= WORK REQUIRED =
Having found the line that contains "Click the first timestamp 04:37:59.002", please retype only it and every line after it up to the end of the entries, exactly as written.
■ ■ ■ ■
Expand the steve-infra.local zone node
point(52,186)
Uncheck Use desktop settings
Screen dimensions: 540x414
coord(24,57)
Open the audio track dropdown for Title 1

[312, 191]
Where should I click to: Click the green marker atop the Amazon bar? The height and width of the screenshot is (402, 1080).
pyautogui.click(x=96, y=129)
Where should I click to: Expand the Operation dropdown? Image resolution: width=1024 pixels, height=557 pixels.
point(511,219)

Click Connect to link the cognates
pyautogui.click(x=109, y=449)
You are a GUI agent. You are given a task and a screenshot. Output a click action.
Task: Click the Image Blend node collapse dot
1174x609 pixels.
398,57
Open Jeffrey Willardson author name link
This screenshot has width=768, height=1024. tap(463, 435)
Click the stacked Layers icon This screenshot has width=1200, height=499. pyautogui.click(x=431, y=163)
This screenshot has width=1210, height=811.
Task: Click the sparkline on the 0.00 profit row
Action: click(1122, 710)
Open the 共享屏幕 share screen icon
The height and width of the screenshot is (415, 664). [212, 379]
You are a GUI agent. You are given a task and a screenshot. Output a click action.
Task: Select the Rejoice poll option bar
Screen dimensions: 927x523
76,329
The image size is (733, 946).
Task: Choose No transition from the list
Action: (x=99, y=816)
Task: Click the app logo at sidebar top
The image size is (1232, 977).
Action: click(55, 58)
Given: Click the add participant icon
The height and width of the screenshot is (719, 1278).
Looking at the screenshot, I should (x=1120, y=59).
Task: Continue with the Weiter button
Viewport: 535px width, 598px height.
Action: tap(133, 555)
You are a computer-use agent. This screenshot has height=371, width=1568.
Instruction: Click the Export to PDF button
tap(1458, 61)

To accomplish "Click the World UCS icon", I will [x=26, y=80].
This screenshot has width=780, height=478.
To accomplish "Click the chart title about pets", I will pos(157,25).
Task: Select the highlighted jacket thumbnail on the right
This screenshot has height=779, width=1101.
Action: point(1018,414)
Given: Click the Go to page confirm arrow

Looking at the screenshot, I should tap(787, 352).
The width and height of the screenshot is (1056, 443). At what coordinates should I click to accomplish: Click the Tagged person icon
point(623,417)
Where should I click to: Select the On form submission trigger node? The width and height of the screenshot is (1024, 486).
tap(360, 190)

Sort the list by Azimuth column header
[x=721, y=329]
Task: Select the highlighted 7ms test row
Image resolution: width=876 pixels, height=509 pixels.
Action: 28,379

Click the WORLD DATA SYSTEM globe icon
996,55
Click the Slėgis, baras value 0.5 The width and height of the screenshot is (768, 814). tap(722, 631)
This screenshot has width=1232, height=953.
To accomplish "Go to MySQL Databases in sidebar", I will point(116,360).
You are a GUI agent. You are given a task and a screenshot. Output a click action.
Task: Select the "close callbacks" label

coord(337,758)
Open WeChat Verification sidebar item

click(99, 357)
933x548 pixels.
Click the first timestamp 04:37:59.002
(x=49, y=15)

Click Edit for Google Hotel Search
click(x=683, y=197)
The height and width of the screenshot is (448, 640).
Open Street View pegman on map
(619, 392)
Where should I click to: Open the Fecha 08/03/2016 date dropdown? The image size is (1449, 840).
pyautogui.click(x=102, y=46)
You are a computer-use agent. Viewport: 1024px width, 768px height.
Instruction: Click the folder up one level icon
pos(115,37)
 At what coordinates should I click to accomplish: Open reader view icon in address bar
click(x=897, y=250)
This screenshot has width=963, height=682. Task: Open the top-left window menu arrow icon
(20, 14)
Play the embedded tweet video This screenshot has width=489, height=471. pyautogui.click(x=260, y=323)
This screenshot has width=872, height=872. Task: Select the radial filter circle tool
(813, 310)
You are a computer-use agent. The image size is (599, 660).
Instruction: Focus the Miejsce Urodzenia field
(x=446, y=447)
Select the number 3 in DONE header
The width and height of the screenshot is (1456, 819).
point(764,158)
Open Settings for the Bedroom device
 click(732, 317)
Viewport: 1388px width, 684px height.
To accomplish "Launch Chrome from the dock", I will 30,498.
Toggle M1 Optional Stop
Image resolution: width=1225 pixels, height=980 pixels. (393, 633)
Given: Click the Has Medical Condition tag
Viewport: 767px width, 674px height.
■ ■ ■ ■
= ANSWER AREA =
Click the first timestamp 04:37:59.002
(x=49, y=15)

Click Edit for Google Hotel Search
click(x=683, y=197)
The height and width of the screenshot is (448, 640).
Open Street View pegman on map
(619, 392)
Where should I click to: Open the Fecha 08/03/2016 date dropdown? The image size is (1449, 840).
pyautogui.click(x=102, y=46)
You are a computer-use agent. Viewport: 1024px width, 768px height.
Instruction: Click the folder up one level icon
pos(115,37)
 At what coordinates should I click to accomplish: Open reader view icon in address bar
click(x=897, y=250)
This screenshot has width=963, height=682. Task: Open the top-left window menu arrow icon
(20, 14)
Play the embedded tweet video This screenshot has width=489, height=471. pyautogui.click(x=260, y=323)
This screenshot has width=872, height=872. Task: Select the radial filter circle tool
(813, 310)
You are a computer-use agent. The image size is (599, 660).
Instruction: Focus the Miejsce Urodzenia field
(x=446, y=447)
Select the number 3 in DONE header
The width and height of the screenshot is (1456, 819).
point(764,158)
Open Settings for the Bedroom device
 click(732, 317)
Viewport: 1388px width, 684px height.
To accomplish "Launch Chrome from the dock", I will 30,498.
Toggle M1 Optional Stop
Image resolution: width=1225 pixels, height=980 pixels. (393, 633)
Given: Click the Has Medical Condition tag
Viewport: 767px width, 674px height.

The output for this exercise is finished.